Although the War Powers Resolution was plainly an attempt by Congress to reassert its authority over presidential war-making and over the conduct of foreign affairs generally, its impact upon presidential power did not appear to have been so great as its supporters hoped or it critics feared at the time of its passage. During the administration of President Ford, American armed forces were introduced into hostile situations during the evacuation of Vietnam as well as during the recapture of the American merchantman Mayaguez and its crew from Cambodia. President Ford nevertheless did not feel bound in these actions by the terms of the War Powers Resolution but rather made plain his conviction that he was acting under his constitutional powers as commander-in-chief and as chief executive. The War Powers Resolution was thus subjected to early challenge as an authoritative construction of the President's war-making power. Given the ability of Presidents to marshal public support for their actions in foreign affairs, particularly in times of crisis, it was clear that the act could not be considered the last word regarding the relative power of Congress and the President in the field of foreign policy and war-making.

Just as the War Powers Resolution and the Congressional Budget and Impoundment Control Act symbolized the reassertion of congressional power in relation to the executive, both also embodied the device which Congress increasingly used in reasserting power over executive policymaking—the legislative veto. The legislative veto first emerged as a congressional device for controlling the executive during the 1930s when Congress reserved the right to veto presidential proposals to reorganize the executive branch, but by the 1970s the legislative veto in various forms had proliferated and had been embodied in almost two hundred statutes enacted by Congress. The increased use of the legislative veto reflected Congress's dissatisfaction with its relationship with the executive and a desire to reassert policymaking power that had been eroded during the previous decades of heightened executive power.

Congress employed the legislative veto to disapprove proposed presidential actions, to disapprove rules and regulations proposed by the executive branch or administrative agencies, and to order the termination of presidential actions. The device took several forms, with some statutes requiring a resolution of approval or disapproval by only one house of Congress, others requiring both houses to act through a concurrent resolution, and still others conferring upon congressional committees the power to exercise the legislative veto.

Despite its increased use by Congress, the legislative veto was frequently opposed by the executive branch since its introduction in the 1930s on the grounds that the practice violates the Constitution. The executive and other critics of the legislative veto argued that the practice violated the principle of separation of powers, ignored the principle of bicameralism in the exercise of legislative power, and allowed Congress to avoid the President's veto power which is normally applicable to legislation passed by Congress.

The constitutional principle of separation of powers, critics of the legislative veto noted, permits Congress to shape national policy by passing statutes, but, properly construed, does not permit Congress to interfere in the enforcement or administration of policy—a power properly belonging to the executive branch. The legislative veto, it was argued, thus violated a fundamental constitutional principle, especially insofar as it was used to allow Congress to veto rules and regulations proposed by executive or administrative agencies under delegations of power from the Congress.

Entries on where items are located
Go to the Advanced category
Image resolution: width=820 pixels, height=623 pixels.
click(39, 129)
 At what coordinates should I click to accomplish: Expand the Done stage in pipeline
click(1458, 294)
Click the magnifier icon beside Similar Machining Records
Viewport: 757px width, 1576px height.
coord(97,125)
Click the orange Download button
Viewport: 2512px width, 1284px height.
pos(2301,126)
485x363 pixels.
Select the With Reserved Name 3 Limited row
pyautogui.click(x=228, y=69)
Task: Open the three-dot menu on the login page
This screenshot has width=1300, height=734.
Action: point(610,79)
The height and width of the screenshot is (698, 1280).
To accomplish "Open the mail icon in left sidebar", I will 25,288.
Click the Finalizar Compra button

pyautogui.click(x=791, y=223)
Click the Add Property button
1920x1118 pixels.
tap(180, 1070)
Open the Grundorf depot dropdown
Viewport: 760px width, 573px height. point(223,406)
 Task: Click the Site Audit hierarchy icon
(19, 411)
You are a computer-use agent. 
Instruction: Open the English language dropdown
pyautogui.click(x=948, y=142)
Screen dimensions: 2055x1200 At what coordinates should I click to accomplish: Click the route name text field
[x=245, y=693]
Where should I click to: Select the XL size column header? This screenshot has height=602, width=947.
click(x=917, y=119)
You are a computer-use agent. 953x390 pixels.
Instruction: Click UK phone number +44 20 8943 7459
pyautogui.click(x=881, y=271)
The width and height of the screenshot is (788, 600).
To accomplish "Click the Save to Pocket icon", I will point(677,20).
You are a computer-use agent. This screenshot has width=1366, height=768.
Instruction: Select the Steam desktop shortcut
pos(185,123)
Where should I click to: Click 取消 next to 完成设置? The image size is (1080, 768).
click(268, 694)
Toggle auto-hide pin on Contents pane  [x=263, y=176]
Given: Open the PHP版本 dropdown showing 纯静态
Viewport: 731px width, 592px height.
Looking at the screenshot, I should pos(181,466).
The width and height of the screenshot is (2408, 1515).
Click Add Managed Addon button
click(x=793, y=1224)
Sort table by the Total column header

EXERCISE SET:
A) Quote the entries verbatim from the first line of the entries through the line containing "Toggle auto-hide pin", with both of those lines included.
B) Extend the passage on the legislative veto, beginning after its final sentence.
The text and the entries bear no relation to one another.

REPLIES:
A)
Go to the Advanced category
Image resolution: width=820 pixels, height=623 pixels.
click(39, 129)
 At what coordinates should I click to accomplish: Expand the Done stage in pipeline
click(1458, 294)
Click the magnifier icon beside Similar Machining Records
Viewport: 757px width, 1576px height.
coord(97,125)
Click the orange Download button
Viewport: 2512px width, 1284px height.
pos(2301,126)
485x363 pixels.
Select the With Reserved Name 3 Limited row
pyautogui.click(x=228, y=69)
Task: Open the three-dot menu on the login page
This screenshot has width=1300, height=734.
Action: point(610,79)
The height and width of the screenshot is (698, 1280).
To accomplish "Open the mail icon in left sidebar", I will 25,288.
Click the Finalizar Compra button

pyautogui.click(x=791, y=223)
Click the Add Property button
1920x1118 pixels.
tap(180, 1070)
Open the Grundorf depot dropdown
Viewport: 760px width, 573px height. point(223,406)
 Task: Click the Site Audit hierarchy icon
(19, 411)
You are a computer-use agent. 
Instruction: Open the English language dropdown
pyautogui.click(x=948, y=142)
Screen dimensions: 2055x1200 At what coordinates should I click to accomplish: Click the route name text field
[x=245, y=693]
Where should I click to: Select the XL size column header? This screenshot has height=602, width=947.
click(x=917, y=119)
You are a computer-use agent. 953x390 pixels.
Instruction: Click UK phone number +44 20 8943 7459
pyautogui.click(x=881, y=271)
The width and height of the screenshot is (788, 600).
To accomplish "Click the Save to Pocket icon", I will point(677,20).
You are a computer-use agent. This screenshot has width=1366, height=768.
Instruction: Select the Steam desktop shortcut
pos(185,123)
Where should I click to: Click 取消 next to 完成设置? The image size is (1080, 768).
click(268, 694)
Toggle auto-hide pin on Contents pane  [x=263, y=176]

B)
Opponents also argued that the Constitution contemplates that Congress's policy-making role ordinarily requires the passage of statutes by both houses of Congress with the presentation of the statutes to the President for his approval or disapproval. By allowing the approval or disapproval of national policy through single house resolutions, joint resolutions, or decisions of congressional committees, it was argued, the legislative veto ignored the bicameral legislative process contemplated by the Constitution and in addition permitted congressional policymaking through mechanisms not subject to the President's veto power, as the Constitution also contemplated.

Congress, on the other hand, clearly viewed the legislative veto as a useful weapon in exercising oversight over the executive and the bureaucracy, both of which were recipients of massive delegations of legislative power since the 1930s. Striking at another source of the imperial presidency, Congress thus embodied the legislative veto in the National Emergencies Act of 1976, which terminated national emergencies declared by the President in 1933, 1950, 1970, and 1971, and required the President to inform the Congress of the existence of national emergencies and the powers the executive intends to use in managing the emergency. Such emergencies, the act provided, could be terminated at any time by Congress via a concurrent resolution. (See emergency powers.)

Despite the long-standing controversy regarding the constitutional legitimacy of the legislative veto, the Supreme Court did not pass upon the validity of the device until 1983. In immigration and naturalization service v. chadha (1983), however, the Court declared the legislative veto invalid on the ground that it violated the constitutional principles requiring legislative enactments to be passed by both houses of Congress and to be subject to the veto powers of the President.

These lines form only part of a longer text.